To obtain the colony forming unit measurement for each time point, withdraw an additional 1 mL of bacterial culture from the flask at each time point. Dispense the bacterial culture into the negative one test tube and vortex to mix. Then, perform the dilution series by first transferring 1 mL from the negative one tube into the negative two tube and vortex to mix. Transfer 1 mL from the negative two tube into the negative three tube and vortex to mix. Continue this serial transfer down all the dilution tubes to the negative nine tube. Dispense 100 microliters of cell suspension onto the correspondingly labeled plate for each dilution. For every dilution, sterilize a cell spreader in ethanol, pass it through a Bunsen burner flame, and cool it by touching the surface of the agar away from the inoculate. Then, use the cell spreader to spread the cell suspension until the surface of the agar plate becomes dry. Incubate the plates upside down at 37 degrees Celsius. Once visible colonies arise, count the number of bacterial colonies on each plate. Record these values and their associated dilution factors for each plate at each time point.
To create an OD 600 growth curve, after ensuring all the data points are entered correctly into a table, select all of the time points and their corresponding data. To generate a colony forming unit growth curve plot, choose the dilution plate where the colony counts fell within the range 30 to 300 bacteria for each time point. Multiply the colony count number by the dilution factor, and then by ten.
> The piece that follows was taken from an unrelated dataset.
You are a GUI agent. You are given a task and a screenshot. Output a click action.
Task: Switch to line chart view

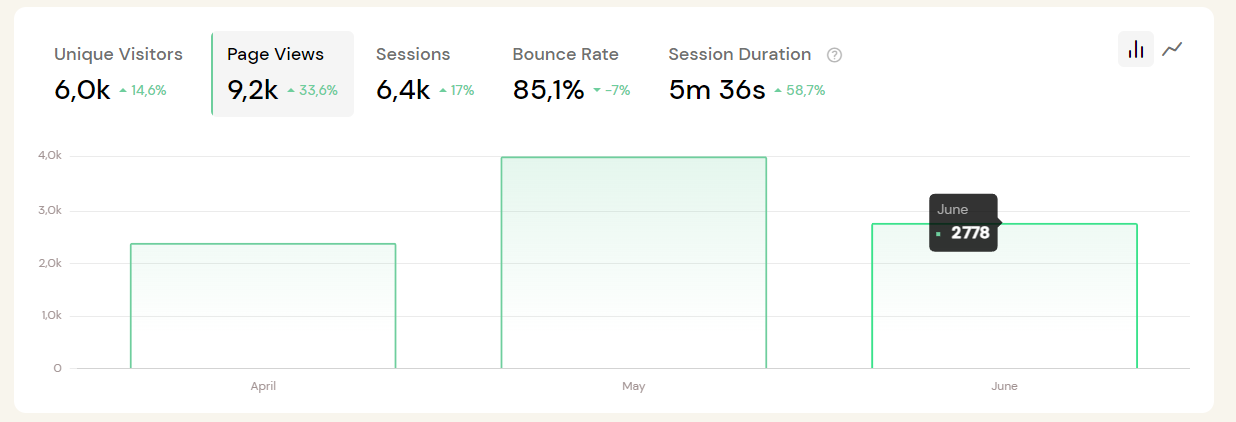[x=1172, y=49]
This is because the 100 microliters spread is considered an additional 1:10 dilution when calculating colony forming units per milliliter. After this, plot the colony forming units versus time on a semi-log scale.
These plots produced with OD 600 and CFU measurements, respectively, can provide valuable information on E. coli growth kinetics. The optical density and colony forming units can be related, so that CFUs per milliliter can be estimated from OD 600 measurements, saving time and materials in future experiments.
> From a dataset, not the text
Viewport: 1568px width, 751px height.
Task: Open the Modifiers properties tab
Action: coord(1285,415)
To do this, plot the colony forming units against the optical density on a linear scale for OD 600 readings less than or equal to 1. 0. After this, generate a linear regression trend line in Y = MX + B format, where M is the slope and B is the y-intercept. Right click on the data points and select add trend line and linear. Then, check the box to display the equation on the chart and display the R squared value on the chart. The R squared value is the statistical measurement of how closely the data matched the fitted regression line. In this example, the first 6 time points are plotted with OD 600 on the x axis and CFUs per milliliter on the y axis. In future experiments with the same growth conditions, these slope and y-intercept values can be plugged into this equation to estimate CFUs from OD 600 readings. Next, look at the colony forming unit growth curve plot. During the exponential phase, identify two time points with the steepest slope between them. To calculate the doubling time, first calculate the change in time between the selected time points. Then, calculate the change in generations using the equation shown here. Here, lower case b is the number of bacteria at time point three and upper case B is the number of bacteria at time point two. Finally, divide the change in time by the change in generations. In this example, the doubling time is 0. 26 hours or 15 minutes and 19 seconds. Comparing doubling times across different experimental treatment allows us to identify the best growth conditions for a certain bacterial species. Therefore, the treatment with the lowest doubling time will be most optimal of the conditions tested.